Source code for scitex_notebook._compile

#!/usr/bin/env python3
"""Compile notebook execution history into a DAG from clew DB timestamps."""

from __future__ import annotations

import logging
from dataclasses import dataclass, field
from pathlib import Path
from typing import Dict, List, Optional, Union

logger = logging.getLogger(__name__)

from ._verify import _get_runs_for_notebook



[docs]
@dataclass
class CompiledNotebook:
    """Result of compiling a notebook's execution history.

    Attributes
    ----------
    notebook_path : str
        Path to the source notebook.
    execution_order : list of str
        Session IDs in actual execution order (by timestamp).
    dag : dict
        Adjacency list: {session_id: [dependent_session_ids]}.
    runs : list of dict
        Run records sorted by execution time.
    """

    notebook_path: str
    execution_order: List[str] = field(default_factory=list)
    dag: Dict[str, List[str]] = field(default_factory=dict)
    runs: List[Dict] = field(default_factory=list)


[docs]
    def to_script(self) -> str:
        """Generate a .py script with sessions in DAG order."""
        topo_order = _topological_sort(self.dag, self.execution_order)
        lines = [
            "#!/usr/bin/env python3",
            '"""Auto-compiled from notebook execution history."""',
            "",
            "import scitex as stx",
            "",
        ]

        for idx, sid in enumerate(topo_order):
            run = _find_run(self.runs, sid)
            script_path = run.get("script_path", "") if run else ""
            func_name = f"step_{idx:02d}_{_safe_name(sid)}"

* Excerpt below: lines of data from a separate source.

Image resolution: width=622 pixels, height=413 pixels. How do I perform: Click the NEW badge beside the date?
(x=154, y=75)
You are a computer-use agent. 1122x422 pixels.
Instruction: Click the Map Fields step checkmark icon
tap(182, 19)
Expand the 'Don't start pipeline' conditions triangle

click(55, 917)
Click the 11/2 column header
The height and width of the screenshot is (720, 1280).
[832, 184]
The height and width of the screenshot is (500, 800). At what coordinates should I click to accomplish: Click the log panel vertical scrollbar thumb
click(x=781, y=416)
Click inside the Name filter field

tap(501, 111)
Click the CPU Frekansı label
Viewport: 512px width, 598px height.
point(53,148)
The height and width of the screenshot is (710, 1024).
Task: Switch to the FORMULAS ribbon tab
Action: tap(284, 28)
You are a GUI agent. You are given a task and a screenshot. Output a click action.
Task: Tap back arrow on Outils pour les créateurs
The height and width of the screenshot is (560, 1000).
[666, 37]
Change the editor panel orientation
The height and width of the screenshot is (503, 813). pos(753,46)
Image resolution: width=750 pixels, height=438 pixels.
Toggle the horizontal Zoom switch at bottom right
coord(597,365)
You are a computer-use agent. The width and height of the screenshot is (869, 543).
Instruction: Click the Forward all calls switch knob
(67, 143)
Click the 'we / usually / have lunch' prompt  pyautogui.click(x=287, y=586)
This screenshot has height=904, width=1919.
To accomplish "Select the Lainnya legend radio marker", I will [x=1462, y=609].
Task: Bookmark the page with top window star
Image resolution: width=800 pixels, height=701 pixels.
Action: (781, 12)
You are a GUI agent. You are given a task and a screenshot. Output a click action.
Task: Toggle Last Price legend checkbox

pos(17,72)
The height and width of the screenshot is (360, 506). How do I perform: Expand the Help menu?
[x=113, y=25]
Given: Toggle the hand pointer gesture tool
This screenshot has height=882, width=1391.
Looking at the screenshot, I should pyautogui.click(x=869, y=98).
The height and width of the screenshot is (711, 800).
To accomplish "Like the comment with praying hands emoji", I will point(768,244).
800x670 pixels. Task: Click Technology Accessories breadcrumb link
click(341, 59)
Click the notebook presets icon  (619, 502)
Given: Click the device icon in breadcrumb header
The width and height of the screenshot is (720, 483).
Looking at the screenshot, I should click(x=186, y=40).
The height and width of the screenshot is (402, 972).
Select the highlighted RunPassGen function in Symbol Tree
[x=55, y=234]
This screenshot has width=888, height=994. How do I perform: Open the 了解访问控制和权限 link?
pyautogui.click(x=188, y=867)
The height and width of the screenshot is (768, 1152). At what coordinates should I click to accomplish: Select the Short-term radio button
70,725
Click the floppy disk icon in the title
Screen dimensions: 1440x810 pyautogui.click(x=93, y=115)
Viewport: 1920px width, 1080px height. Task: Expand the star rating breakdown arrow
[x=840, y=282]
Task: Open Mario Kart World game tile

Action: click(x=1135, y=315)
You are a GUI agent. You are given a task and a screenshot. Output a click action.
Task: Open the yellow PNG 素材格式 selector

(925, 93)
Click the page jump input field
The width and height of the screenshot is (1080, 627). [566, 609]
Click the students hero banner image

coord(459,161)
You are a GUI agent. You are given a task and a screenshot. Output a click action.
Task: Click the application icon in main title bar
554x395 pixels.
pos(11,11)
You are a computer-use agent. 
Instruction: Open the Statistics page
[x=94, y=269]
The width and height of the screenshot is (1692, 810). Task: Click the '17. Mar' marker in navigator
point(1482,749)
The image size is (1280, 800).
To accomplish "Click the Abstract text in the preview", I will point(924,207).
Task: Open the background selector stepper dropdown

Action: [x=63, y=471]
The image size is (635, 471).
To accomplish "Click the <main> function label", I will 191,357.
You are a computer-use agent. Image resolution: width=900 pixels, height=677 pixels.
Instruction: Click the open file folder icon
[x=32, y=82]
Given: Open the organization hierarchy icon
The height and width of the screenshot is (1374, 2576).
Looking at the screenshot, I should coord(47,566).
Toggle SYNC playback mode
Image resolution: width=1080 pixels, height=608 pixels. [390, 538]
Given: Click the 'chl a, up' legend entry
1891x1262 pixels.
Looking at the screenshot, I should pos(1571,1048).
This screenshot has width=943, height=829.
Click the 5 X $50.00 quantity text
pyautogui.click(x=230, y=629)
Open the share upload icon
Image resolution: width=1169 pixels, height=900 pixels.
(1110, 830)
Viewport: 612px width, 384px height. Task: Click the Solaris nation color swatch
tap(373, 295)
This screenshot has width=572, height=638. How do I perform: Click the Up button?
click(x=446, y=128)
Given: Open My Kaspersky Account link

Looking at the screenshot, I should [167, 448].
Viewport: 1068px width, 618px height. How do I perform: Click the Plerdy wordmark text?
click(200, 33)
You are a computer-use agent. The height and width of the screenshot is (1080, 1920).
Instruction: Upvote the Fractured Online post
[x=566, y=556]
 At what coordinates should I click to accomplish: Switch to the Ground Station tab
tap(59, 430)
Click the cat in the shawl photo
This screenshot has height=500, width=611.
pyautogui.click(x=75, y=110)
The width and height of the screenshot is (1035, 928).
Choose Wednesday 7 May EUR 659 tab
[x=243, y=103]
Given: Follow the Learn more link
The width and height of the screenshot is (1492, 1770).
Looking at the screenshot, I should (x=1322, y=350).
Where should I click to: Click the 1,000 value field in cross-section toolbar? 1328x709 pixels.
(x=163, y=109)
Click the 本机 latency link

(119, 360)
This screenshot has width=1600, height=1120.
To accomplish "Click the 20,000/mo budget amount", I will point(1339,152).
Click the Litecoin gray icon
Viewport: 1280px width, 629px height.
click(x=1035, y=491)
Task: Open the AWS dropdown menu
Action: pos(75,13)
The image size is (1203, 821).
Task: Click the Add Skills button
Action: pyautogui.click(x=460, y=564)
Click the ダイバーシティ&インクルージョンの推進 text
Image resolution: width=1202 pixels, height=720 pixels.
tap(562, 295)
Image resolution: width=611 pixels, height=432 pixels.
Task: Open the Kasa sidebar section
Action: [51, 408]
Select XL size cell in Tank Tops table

            lines.append("")
            lines.append("@stx.session")
            lines.append(f"def {func_name}():")
            lines.append(f'    """Session: {sid}"""')
            lines.append(f"    # Original script: {script_path}")
            lines.append("    pass")
            lines.append("")
            lines.append(f"{func_name}()")
            lines.append("")

        return "\n".join(lines)



[docs]
    def to_mermaid(self) -> str:
        """Generate a Mermaid DAG diagram of execution flow."""
        lines = ["graph TD"]
        for sid in self.execution_order:
            run = _find_run(self.runs, sid)
            label = _short_id(sid)
            if run:
                started = run.get("started_at", "")[:19]
                label = f"{_short_id(sid)}<br/>{started}"
            lines.append(f'    {_mermaid_id(sid)}["{label}"]')

        for parent, children in self.dag.items():
            for child in children:
                lines.append(f"    {_mermaid_id(parent)} --> {_mermaid_id(child)}")

        return "\n".join(lines)





[docs]
def compile_notebook(path: Union[str, Path]) -> CompiledNotebook:
    """Compile a notebook's execution history into a DAG.

    Queries the clew DB for all sessions associated with this notebook,
    sorts by timestamp, and builds a dependency DAG based on shared
    input/output files.

    Parameters
    ----------
    path : str or Path
        Path to the .ipynb file.

    Returns
    -------
    CompiledNotebook
        Compiled execution history with DAG and execution order.
    """
    from scitex_clew import get_db

    path = Path(path).resolve()
    db = get_db()
    runs = _get_runs_for_notebook(db, str(path))

    if not runs:
        return CompiledNotebook(notebook_path=str(path))

    execution_order = [r["session_id"] for r in runs]
    dag = _build_dag(runs, db)

    return CompiledNotebook(
        notebook_path=str(path),
        execution_order=execution_order,
        dag=dag,
        runs=runs,
    )



def _build_dag(runs: List[Dict], db) -> Dict[str, List[str]]:
    """Build DAG from IO dependencies between sessions.

    Session A -> Session B if A produced a file that B consumed.
    """
    dag: Dict[str, List[str]] = {r["session_id"]: [] for r in runs}
    session_ids = {r["session_id"] for r in runs}

    # Map: output file -> producing session
    output_producers: Dict[str, str] = {}
    for run in runs:
        outputs = db.get_file_hashes(run["session_id"], role="output")
        for file_path in outputs:
            output_producers[file_path] = run["session_id"]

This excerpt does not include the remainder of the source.